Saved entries
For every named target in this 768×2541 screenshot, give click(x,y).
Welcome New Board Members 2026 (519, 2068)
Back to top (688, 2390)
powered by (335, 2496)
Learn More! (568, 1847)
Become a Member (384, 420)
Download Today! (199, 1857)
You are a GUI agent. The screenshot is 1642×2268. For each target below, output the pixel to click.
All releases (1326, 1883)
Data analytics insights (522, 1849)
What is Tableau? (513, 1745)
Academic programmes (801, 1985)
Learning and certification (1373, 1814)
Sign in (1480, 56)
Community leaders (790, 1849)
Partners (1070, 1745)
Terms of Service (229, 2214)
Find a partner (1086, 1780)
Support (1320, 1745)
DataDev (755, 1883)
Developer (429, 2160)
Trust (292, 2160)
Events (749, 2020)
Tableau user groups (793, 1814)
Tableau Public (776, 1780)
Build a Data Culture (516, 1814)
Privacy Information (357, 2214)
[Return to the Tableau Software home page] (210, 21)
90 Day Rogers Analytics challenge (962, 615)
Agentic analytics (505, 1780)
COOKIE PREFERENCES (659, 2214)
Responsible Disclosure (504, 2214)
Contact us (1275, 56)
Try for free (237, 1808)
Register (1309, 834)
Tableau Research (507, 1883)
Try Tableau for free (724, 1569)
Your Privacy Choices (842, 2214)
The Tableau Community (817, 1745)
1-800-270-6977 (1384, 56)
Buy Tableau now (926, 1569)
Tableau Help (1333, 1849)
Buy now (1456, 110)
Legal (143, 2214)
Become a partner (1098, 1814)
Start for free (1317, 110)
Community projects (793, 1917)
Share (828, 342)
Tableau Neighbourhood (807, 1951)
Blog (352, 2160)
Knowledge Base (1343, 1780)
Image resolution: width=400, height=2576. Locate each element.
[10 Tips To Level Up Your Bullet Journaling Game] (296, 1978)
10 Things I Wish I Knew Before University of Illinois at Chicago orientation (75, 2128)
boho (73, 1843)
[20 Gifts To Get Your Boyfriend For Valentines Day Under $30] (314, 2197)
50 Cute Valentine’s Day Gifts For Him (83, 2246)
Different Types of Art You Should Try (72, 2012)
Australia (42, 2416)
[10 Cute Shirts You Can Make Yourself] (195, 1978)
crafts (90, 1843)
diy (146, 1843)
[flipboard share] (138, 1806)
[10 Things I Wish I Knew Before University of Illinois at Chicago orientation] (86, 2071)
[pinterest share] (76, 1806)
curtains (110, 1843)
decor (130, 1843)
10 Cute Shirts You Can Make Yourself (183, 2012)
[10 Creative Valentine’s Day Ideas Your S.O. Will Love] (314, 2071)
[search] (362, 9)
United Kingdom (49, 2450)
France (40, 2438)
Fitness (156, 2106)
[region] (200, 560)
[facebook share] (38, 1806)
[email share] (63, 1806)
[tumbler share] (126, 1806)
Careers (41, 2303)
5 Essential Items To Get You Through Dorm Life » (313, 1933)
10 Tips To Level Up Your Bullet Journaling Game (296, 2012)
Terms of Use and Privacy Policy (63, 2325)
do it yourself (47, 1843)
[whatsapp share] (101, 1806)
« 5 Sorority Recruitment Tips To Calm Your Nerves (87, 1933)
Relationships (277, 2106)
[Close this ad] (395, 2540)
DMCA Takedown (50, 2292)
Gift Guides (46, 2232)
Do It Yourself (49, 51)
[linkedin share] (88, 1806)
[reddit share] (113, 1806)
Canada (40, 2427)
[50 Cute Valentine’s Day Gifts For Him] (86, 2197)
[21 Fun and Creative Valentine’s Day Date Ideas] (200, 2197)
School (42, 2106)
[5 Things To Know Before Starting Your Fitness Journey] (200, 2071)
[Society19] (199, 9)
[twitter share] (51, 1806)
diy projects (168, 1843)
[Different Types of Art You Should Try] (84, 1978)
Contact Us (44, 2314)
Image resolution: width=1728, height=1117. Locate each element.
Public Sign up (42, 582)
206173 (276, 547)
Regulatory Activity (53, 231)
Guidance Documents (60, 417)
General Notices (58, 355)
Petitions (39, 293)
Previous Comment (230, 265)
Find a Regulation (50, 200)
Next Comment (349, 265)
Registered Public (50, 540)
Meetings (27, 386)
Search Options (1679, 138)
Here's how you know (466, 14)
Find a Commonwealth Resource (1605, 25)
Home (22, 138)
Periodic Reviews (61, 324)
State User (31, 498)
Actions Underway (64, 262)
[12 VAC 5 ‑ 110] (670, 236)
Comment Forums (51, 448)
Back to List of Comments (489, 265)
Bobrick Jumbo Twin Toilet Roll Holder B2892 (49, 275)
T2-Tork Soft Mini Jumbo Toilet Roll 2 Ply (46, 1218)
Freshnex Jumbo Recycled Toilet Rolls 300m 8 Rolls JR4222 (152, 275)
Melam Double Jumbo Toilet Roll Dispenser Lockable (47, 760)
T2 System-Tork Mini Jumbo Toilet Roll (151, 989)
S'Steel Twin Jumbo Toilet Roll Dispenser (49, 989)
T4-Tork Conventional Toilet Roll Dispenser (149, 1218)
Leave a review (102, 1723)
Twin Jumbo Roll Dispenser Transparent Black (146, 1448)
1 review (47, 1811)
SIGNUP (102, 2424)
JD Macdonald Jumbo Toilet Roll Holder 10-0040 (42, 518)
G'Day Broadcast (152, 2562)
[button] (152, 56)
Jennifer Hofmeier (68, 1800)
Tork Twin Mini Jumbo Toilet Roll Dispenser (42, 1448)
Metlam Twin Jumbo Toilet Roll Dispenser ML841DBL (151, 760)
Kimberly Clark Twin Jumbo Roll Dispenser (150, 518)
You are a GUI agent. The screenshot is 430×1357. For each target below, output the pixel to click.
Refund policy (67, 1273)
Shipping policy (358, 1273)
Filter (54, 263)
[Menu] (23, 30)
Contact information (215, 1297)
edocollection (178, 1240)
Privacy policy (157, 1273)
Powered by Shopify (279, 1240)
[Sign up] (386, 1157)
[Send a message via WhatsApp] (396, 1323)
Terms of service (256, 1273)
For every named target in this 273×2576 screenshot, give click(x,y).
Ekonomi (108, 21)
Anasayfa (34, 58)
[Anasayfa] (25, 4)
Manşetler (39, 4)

• EXERCISE DETAILS
Work out how many lines of the data hold the string "Contact". State only that number.

• EXERCISE RESULT
3